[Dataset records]
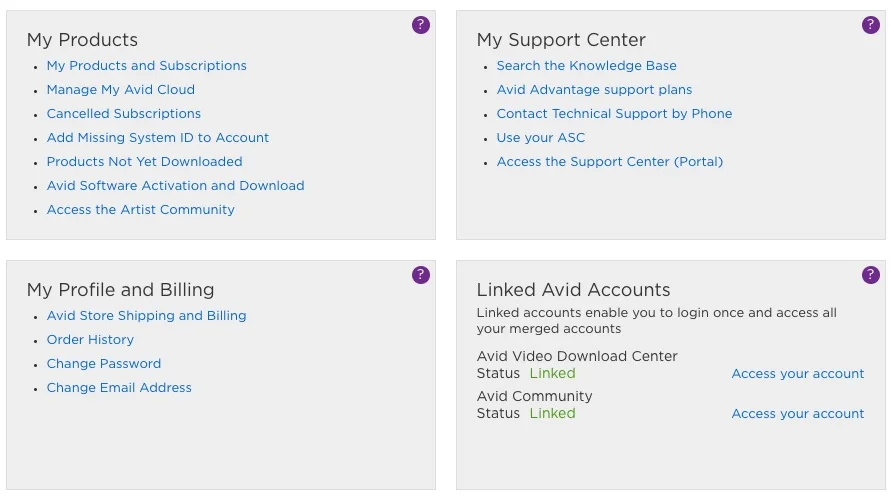Select Use your ASC link
This screenshot has width=894, height=500.
[x=541, y=137]
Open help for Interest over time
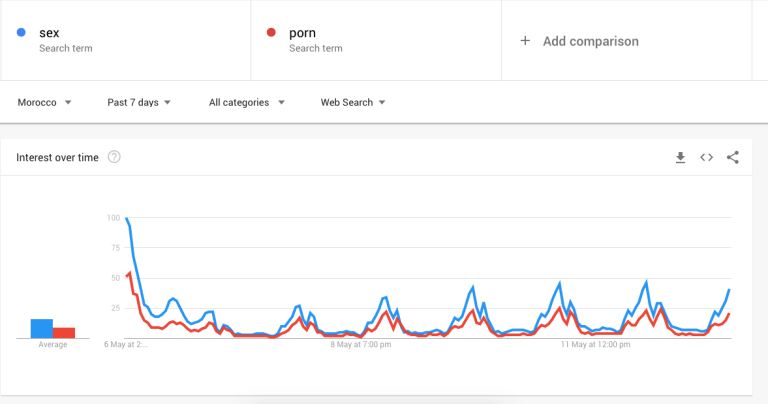 (x=114, y=157)
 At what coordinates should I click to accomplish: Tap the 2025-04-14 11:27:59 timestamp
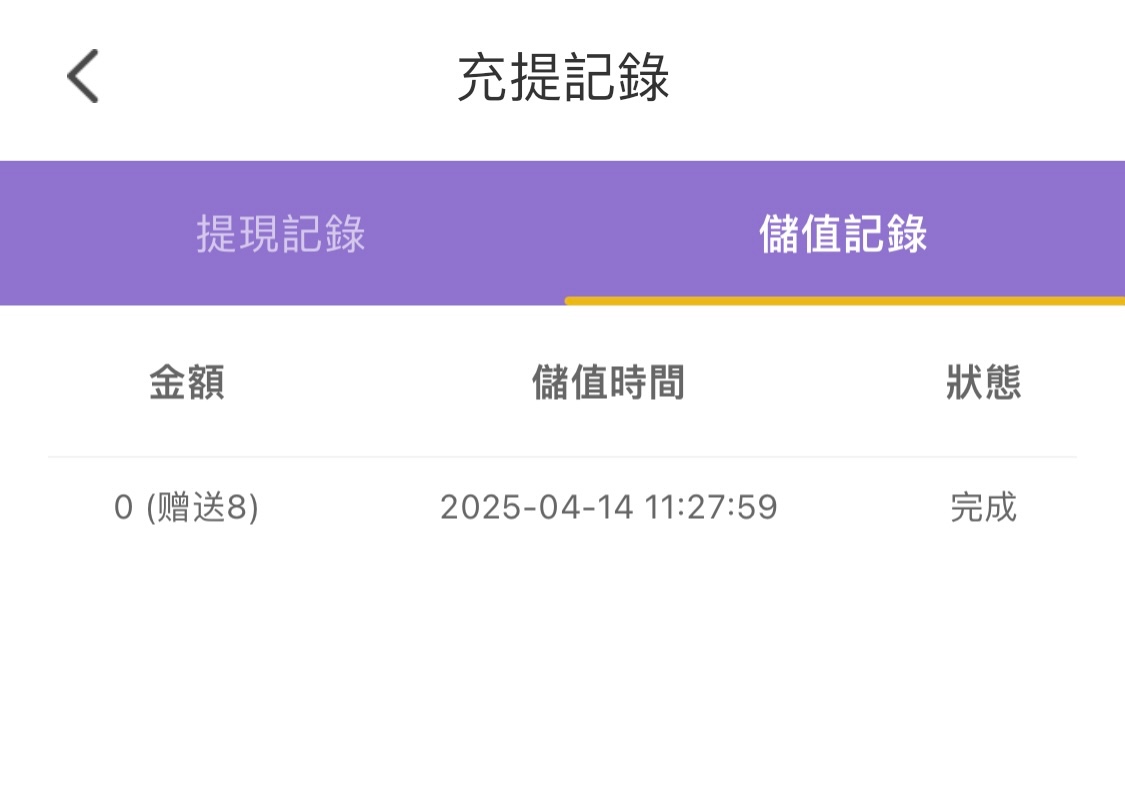[608, 508]
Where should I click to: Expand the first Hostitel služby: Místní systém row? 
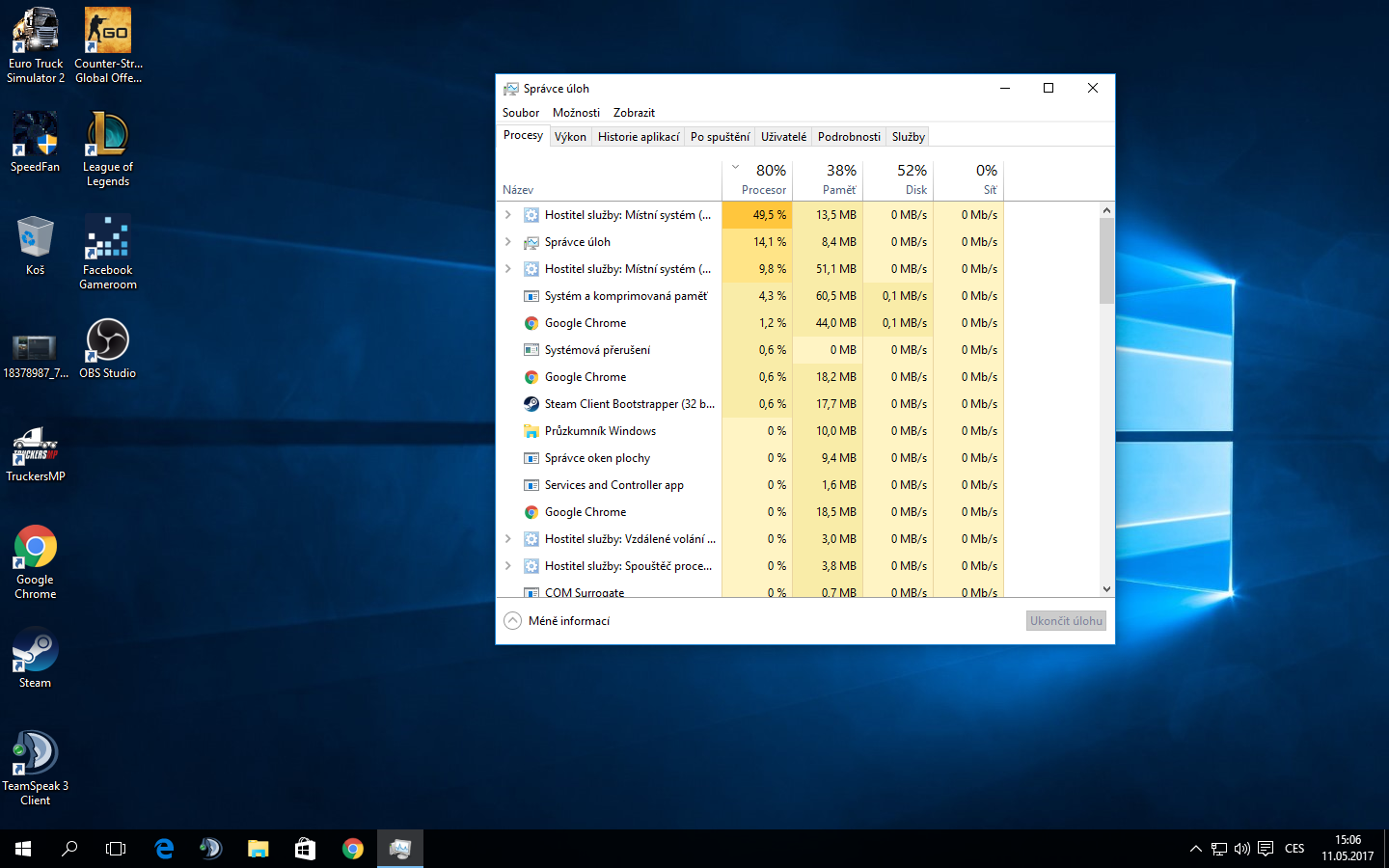point(508,215)
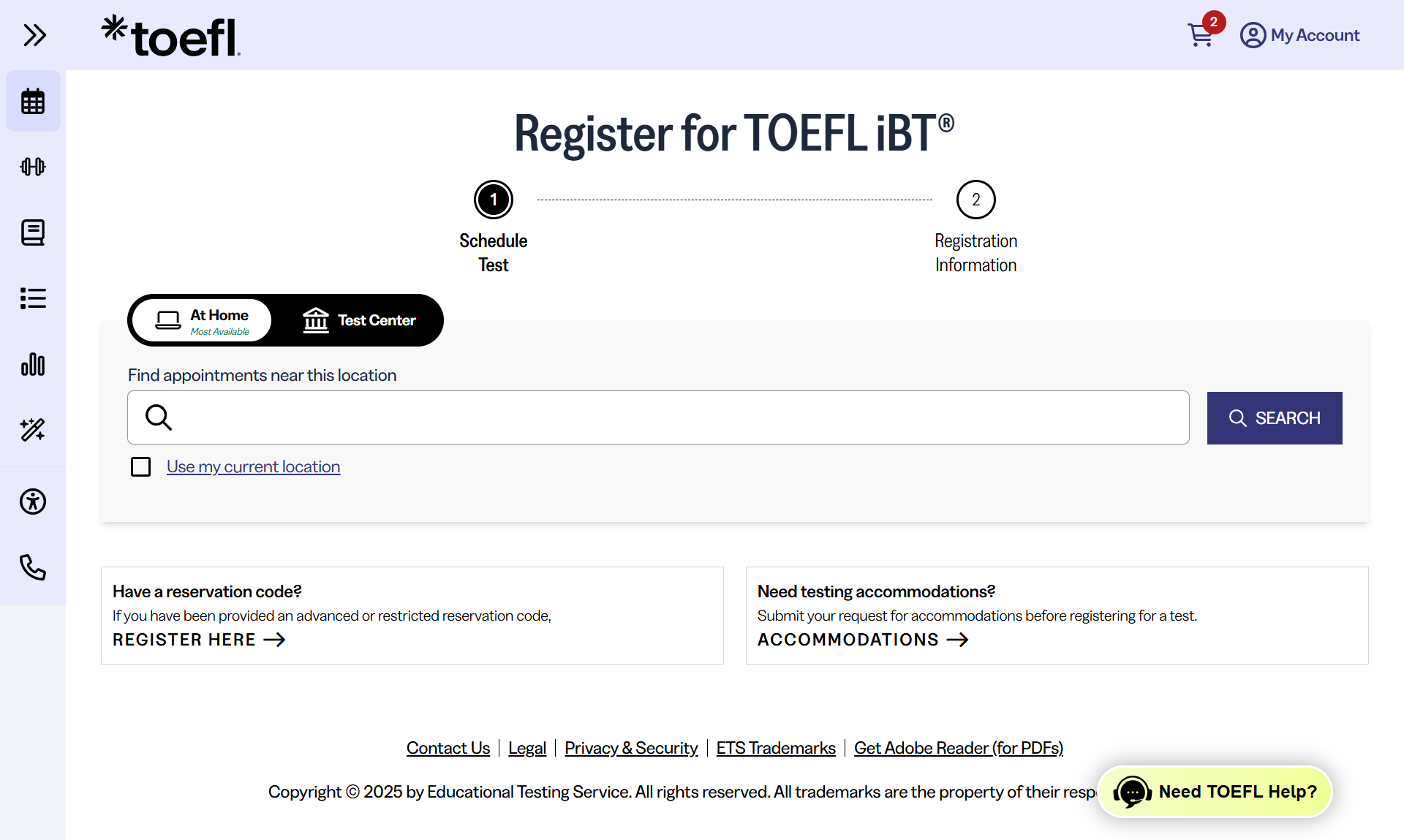Expand the sidebar with double chevron
Image resolution: width=1404 pixels, height=840 pixels.
(34, 35)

**INSTRUCTION:** Copy every line of the records above word for word, omitting the pictures.

**ANSWER TO THIS PROBLEM:**
Select Use your ASC link
This screenshot has width=894, height=500.
[x=541, y=137]
Open help for Interest over time
 (x=114, y=157)
 At what coordinates should I click to accomplish: Tap the 2025-04-14 11:27:59 timestamp
[608, 508]
Where should I click to: Expand the first Hostitel služby: Místní systém row? 
point(508,215)
Expand the sidebar with double chevron
Image resolution: width=1404 pixels, height=840 pixels.
(34, 35)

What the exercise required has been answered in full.